Scheduled Maintenance on 2011-11-07, at 8:00am
Next Monday 7th of November we are going to migrate from Lustre to GPFS. This requires a full compute shutdown, and will take us one full day. We have reserved a second day in case something goes bad, but, as usual, we will finish the downtime as soon as everything works.
Central storage (dCache) will not be affected.
As usual, CMS and Atlas queues will be closed 24 hours before the maintenance, and LHCb queue will close 48 hours before the maintenance.
Summary of interventions
We will perform the following operations on the cluster:
Backup Lustre skeleton
- Description: Backup previous scratch directories into a Tar file, to be able to do further fast recoveries.
- Affected nodes: wn[101-206], arc[01-02], cream[01-02]
Steps:
- Make sure no job is running
- Stop grid-service in all WNs and CEs
- Clean up all data/job directories
- Do the tar and keep it safe
Prepare GPFS Servers
- Description: Do a fresh cleanup and preparation of hardware on all GPFS nodes
- Affected nodes: mds[1-2], oss[11-42], puppet
Steps:
- Remove all Virident cards from Puppet and Oss12
- Install Virident cards and remove MDT controllers from mds[1-2]
- Reinstall mds[1-2] with SL6.1
- Upgrade virident cards/software
- Upgrade lsi controllers/cards on oss[21-42]
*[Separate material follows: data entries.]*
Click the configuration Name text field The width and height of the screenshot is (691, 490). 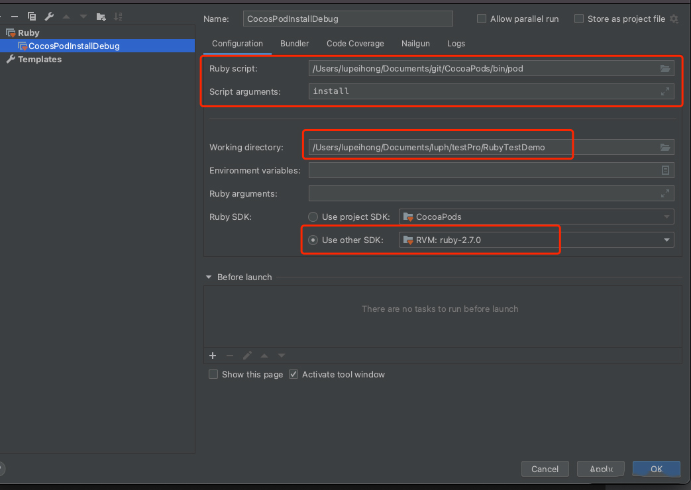[348, 19]
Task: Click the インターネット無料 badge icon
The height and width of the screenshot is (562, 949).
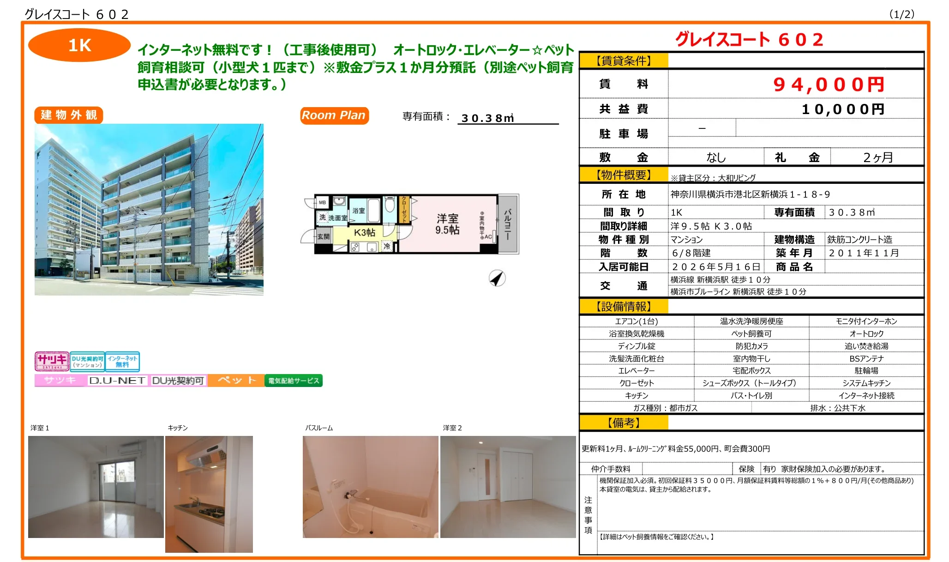Action: 122,362
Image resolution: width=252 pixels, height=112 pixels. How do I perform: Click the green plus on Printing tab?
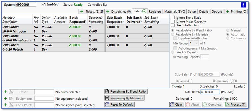pyautogui.click(x=227, y=12)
- Deactivate 1/2 of the CPUs on all GPFS service nodes.
- Reinstall OSS[11-42] to SL6.1
- Install GPFS rpms, 3.4.0
- Upgrade to GPFS rpms 3.4.0-8
- Compile gpl compatibility layer, install those rpms
- Run jbod-naming-scheme.sh to create udev rules
- Reboot servers to ensure proper naming system
- 1st install Client rpms, then -Make GPFS cluster
- Make GPFS filesystem
- Place monitoring cron jobs for broken disks
Prepare GPFS Clients
- Description: Install GPFS kernel modules on all clients
- Affected nodes: wn[101-206], arc[01-02], cream[01-02]
- Notes: This may require kernel changes and consequent reboots
Steps:
- Install OFED 1.5.3
- Install GPFS 3.4.0-0 rpms, upgrade to 3.4.0-8
- Compile and install GPFS gpl compatibility layer
Apply fixes to CREAM
Update ARGUS
Configure ILOM on both NFS servers
- Description:
- Affected nodes: nfs[01-02]
- Notes: nfs01 is done, nfs02 is missing an ILOM card, needs to be purchased.